WORK REQUIRED
Produce an exact copy of the data below.

[Collected data]
□ □ □ □ □

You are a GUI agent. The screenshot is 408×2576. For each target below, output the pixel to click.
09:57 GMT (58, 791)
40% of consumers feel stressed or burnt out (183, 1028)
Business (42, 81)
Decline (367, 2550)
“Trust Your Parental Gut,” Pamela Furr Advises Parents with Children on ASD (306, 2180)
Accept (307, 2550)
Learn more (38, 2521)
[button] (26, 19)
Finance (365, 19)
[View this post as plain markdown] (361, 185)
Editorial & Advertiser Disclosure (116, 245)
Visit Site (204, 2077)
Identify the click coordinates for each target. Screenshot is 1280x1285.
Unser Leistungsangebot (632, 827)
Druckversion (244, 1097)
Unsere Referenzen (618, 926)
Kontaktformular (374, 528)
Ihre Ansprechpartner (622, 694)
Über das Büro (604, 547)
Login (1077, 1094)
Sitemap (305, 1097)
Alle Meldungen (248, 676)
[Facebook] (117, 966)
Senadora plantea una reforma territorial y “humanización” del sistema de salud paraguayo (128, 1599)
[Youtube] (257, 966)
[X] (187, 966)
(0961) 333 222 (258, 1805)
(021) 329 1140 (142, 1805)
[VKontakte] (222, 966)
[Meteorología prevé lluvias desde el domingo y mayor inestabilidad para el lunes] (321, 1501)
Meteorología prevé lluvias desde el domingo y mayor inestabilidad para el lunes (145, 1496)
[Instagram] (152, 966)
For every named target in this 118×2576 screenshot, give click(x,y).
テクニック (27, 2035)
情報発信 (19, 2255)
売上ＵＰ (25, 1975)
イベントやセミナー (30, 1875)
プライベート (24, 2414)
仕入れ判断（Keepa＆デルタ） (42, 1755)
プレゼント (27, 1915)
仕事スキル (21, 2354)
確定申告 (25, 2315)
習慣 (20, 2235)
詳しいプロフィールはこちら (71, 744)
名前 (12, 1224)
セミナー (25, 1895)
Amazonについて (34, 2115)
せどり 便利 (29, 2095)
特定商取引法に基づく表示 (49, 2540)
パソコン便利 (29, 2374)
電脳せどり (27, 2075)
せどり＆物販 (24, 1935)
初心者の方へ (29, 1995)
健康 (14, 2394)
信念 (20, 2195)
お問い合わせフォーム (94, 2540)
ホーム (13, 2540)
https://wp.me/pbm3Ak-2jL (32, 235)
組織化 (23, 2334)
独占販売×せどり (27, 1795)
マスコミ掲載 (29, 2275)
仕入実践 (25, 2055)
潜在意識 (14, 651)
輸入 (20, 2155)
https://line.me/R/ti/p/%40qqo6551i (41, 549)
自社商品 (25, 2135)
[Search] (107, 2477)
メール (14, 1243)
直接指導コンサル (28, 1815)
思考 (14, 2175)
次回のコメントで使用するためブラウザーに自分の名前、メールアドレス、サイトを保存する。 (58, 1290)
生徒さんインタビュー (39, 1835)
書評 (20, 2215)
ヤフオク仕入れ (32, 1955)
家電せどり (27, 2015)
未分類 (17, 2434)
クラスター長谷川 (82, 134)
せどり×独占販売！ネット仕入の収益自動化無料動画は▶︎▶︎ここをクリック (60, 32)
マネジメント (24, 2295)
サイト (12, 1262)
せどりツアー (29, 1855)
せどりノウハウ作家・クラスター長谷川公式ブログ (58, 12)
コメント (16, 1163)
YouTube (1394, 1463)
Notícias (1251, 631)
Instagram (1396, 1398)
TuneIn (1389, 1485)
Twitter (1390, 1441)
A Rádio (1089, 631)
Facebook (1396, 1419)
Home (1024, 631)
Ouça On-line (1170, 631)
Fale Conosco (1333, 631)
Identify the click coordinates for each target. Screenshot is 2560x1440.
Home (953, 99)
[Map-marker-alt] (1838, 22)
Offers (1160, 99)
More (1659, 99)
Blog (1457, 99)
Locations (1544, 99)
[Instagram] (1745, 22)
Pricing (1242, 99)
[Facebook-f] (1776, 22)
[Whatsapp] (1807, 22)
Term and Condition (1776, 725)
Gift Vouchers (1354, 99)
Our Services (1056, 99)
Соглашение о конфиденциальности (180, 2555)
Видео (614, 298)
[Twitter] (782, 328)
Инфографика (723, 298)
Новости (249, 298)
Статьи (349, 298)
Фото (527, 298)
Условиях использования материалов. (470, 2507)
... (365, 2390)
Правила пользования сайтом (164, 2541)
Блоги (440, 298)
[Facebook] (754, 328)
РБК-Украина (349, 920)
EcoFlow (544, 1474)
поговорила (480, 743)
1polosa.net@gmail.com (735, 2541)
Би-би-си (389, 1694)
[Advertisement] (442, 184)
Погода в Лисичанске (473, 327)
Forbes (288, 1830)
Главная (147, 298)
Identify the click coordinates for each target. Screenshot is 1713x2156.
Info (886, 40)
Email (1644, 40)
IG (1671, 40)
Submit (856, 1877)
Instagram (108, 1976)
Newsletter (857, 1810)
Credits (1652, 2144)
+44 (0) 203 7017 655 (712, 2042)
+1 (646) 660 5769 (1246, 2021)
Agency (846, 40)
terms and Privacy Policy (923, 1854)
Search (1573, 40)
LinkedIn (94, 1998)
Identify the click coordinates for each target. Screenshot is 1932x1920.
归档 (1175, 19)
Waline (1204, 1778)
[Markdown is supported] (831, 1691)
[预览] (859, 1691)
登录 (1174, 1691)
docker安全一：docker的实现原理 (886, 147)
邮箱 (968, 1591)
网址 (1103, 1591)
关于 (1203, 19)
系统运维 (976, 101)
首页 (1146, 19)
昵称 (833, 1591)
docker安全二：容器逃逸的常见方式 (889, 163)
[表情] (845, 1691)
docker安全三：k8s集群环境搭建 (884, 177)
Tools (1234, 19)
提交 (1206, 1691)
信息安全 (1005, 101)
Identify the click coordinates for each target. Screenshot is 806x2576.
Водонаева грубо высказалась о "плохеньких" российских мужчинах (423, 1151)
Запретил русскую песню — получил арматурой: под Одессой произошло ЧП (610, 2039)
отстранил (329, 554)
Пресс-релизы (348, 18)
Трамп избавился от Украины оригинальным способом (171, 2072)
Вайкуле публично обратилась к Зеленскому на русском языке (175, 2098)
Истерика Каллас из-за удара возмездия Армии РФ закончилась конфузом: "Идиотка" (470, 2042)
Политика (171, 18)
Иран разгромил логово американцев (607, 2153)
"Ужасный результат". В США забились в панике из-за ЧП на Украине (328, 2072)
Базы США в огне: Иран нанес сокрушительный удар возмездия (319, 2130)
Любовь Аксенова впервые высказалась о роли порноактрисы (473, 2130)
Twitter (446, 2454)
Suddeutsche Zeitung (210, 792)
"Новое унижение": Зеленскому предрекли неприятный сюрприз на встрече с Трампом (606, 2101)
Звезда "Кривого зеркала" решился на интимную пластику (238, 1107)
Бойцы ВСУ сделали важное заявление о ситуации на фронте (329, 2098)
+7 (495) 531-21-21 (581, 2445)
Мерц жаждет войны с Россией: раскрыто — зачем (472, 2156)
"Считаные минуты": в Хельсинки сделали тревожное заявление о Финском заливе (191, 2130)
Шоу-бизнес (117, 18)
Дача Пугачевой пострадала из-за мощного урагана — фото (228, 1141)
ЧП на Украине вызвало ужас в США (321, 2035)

□ □ □ □ □

ANSWER TO THIS EXERCISE
You are a GUI agent. The screenshot is 408×2576. For each target below, output the pixel to click.
09:57 GMT (58, 791)
40% of consumers feel stressed or burnt out (183, 1028)
Business (42, 81)
Decline (367, 2550)
“Trust Your Parental Gut,” Pamela Furr Advises Parents with Children on ASD (306, 2180)
Accept (307, 2550)
Learn more (38, 2521)
[button] (26, 19)
Finance (365, 19)
[View this post as plain markdown] (361, 185)
Editorial & Advertiser Disclosure (116, 245)
Visit Site (204, 2077)
Identify the click coordinates for each target. Screenshot is 1280x1285.
Unser Leistungsangebot (632, 827)
Druckversion (244, 1097)
Unsere Referenzen (618, 926)
Kontaktformular (374, 528)
Ihre Ansprechpartner (622, 694)
Über das Büro (604, 547)
Login (1077, 1094)
Sitemap (305, 1097)
Alle Meldungen (248, 676)
[Facebook] (117, 966)
Senadora plantea una reforma territorial y “humanización” del sistema de salud paraguayo (128, 1599)
[Youtube] (257, 966)
[X] (187, 966)
(0961) 333 222 (258, 1805)
(021) 329 1140 (142, 1805)
[VKontakte] (222, 966)
[Meteorología prevé lluvias desde el domingo y mayor inestabilidad para el lunes] (321, 1501)
Meteorología prevé lluvias desde el domingo y mayor inestabilidad para el lunes (145, 1496)
[Instagram] (152, 966)
For every named target in this 118×2576 screenshot, give click(x,y).
テクニック (27, 2035)
情報発信 (19, 2255)
売上ＵＰ (25, 1975)
イベントやセミナー (30, 1875)
プライベート (24, 2414)
仕入れ判断（Keepa＆デルタ） (42, 1755)
プレゼント (27, 1915)
仕事スキル (21, 2354)
確定申告 (25, 2315)
習慣 (20, 2235)
詳しいプロフィールはこちら (71, 744)
名前 (12, 1224)
セミナー (25, 1895)
Amazonについて (34, 2115)
せどり 便利 (29, 2095)
特定商取引法に基づく表示 (49, 2540)
パソコン便利 (29, 2374)
電脳せどり (27, 2075)
せどり＆物販 (24, 1935)
初心者の方へ (29, 1995)
健康 (14, 2394)
信念 (20, 2195)
お問い合わせフォーム (94, 2540)
ホーム (13, 2540)
https://wp.me/pbm3Ak-2jL (32, 235)
組織化 (23, 2334)
独占販売×せどり (27, 1795)
マスコミ掲載 (29, 2275)
仕入実践 (25, 2055)
潜在意識 (14, 651)
輸入 (20, 2155)
https://line.me/R/ti/p/%40qqo6551i (41, 549)
自社商品 (25, 2135)
[Search] (107, 2477)
メール (14, 1243)
直接指導コンサル (28, 1815)
思考 (14, 2175)
次回のコメントで使用するためブラウザーに自分の名前、メールアドレス、サイトを保存する。 (58, 1290)
生徒さんインタビュー (39, 1835)
書評 (20, 2215)
ヤフオク仕入れ (32, 1955)
家電せどり (27, 2015)
未分類 (17, 2434)
クラスター長谷川 (82, 134)
せどり×独占販売！ネット仕入の収益自動化無料動画は▶︎▶︎ここをクリック (60, 32)
マネジメント (24, 2295)
サイト (12, 1262)
せどりツアー (29, 1855)
せどりノウハウ作家・クラスター長谷川公式ブログ (58, 12)
コメント (16, 1163)
YouTube (1394, 1463)
Notícias (1251, 631)
Instagram (1396, 1398)
TuneIn (1389, 1485)
Twitter (1390, 1441)
A Rádio (1089, 631)
Facebook (1396, 1419)
Home (1024, 631)
Ouça On-line (1170, 631)
Fale Conosco (1333, 631)
Identify the click coordinates for each target. Screenshot is 2560x1440.
Home (953, 99)
[Map-marker-alt] (1838, 22)
Offers (1160, 99)
More (1659, 99)
Blog (1457, 99)
Locations (1544, 99)
[Instagram] (1745, 22)
Pricing (1242, 99)
[Facebook-f] (1776, 22)
[Whatsapp] (1807, 22)
Term and Condition (1776, 725)
Gift Vouchers (1354, 99)
Our Services (1056, 99)
Соглашение о конфиденциальности (180, 2555)
Видео (614, 298)
[Twitter] (782, 328)
Инфографика (723, 298)
Новости (249, 298)
Статьи (349, 298)
Фото (527, 298)
Условиях использования материалов. (470, 2507)
... (365, 2390)
Правила пользования сайтом (164, 2541)
Блоги (440, 298)
[Facebook] (754, 328)
РБК-Украина (349, 920)
EcoFlow (544, 1474)
поговорила (480, 743)
1polosa.net@gmail.com (735, 2541)
Би-би-си (389, 1694)
[Advertisement] (442, 184)
Погода в Лисичанске (473, 327)
Forbes (288, 1830)
Главная (147, 298)
Identify the click coordinates for each target. Screenshot is 1713x2156.
Info (886, 40)
Email (1644, 40)
IG (1671, 40)
Submit (856, 1877)
Instagram (108, 1976)
Newsletter (857, 1810)
Credits (1652, 2144)
+44 (0) 203 7017 655 (712, 2042)
+1 (646) 660 5769 (1246, 2021)
Agency (846, 40)
terms and Privacy Policy (923, 1854)
Search (1573, 40)
LinkedIn (94, 1998)
Identify the click coordinates for each target. Screenshot is 1932x1920.
归档 (1175, 19)
Waline (1204, 1778)
[Markdown is supported] (831, 1691)
[预览] (859, 1691)
登录 (1174, 1691)
docker安全一：docker的实现原理 (886, 147)
邮箱 (968, 1591)
网址 (1103, 1591)
关于 (1203, 19)
系统运维 (976, 101)
首页 (1146, 19)
昵称 (833, 1591)
docker安全二：容器逃逸的常见方式 (889, 163)
[表情] (845, 1691)
docker安全三：k8s集群环境搭建 (884, 177)
Tools (1234, 19)
提交 (1206, 1691)
信息安全 (1005, 101)
Identify the click coordinates for each target. Screenshot is 806x2576.
Водонаева грубо высказалась о "плохеньких" российских мужчинах (423, 1151)
Запретил русскую песню — получил арматурой: под Одессой произошло ЧП (610, 2039)
отстранил (329, 554)
Пресс-релизы (348, 18)
Трамп избавился от Украины оригинальным способом (171, 2072)
Вайкуле публично обратилась к Зеленскому на русском языке (175, 2098)
Истерика Каллас из-за удара возмездия Армии РФ закончилась конфузом: "Идиотка" (470, 2042)
Политика (171, 18)
Иран разгромил логово американцев (607, 2153)
"Ужасный результат". В США забились в панике из-за ЧП на Украине (328, 2072)
Базы США в огне: Иран нанес сокрушительный удар возмездия (319, 2130)
Любовь Аксенова впервые высказалась о роли порноактрисы (473, 2130)
Twitter (446, 2454)
Suddeutsche Zeitung (210, 792)
"Новое унижение": Зеленскому предрекли неприятный сюрприз на встрече с Трампом (606, 2101)
Звезда "Кривого зеркала" решился на интимную пластику (238, 1107)
Бойцы ВСУ сделали важное заявление о ситуации на фронте (329, 2098)
+7 (495) 531-21-21 (581, 2445)
Мерц жаждет войны с Россией: раскрыто — зачем (472, 2156)
"Считаные минуты": в Хельсинки сделали тревожное заявление о Финском заливе (191, 2130)
Шоу-бизнес (117, 18)
Дача Пугачевой пострадала из-за мощного урагана — фото (228, 1141)
ЧП на Украине вызвало ужас в США (321, 2035)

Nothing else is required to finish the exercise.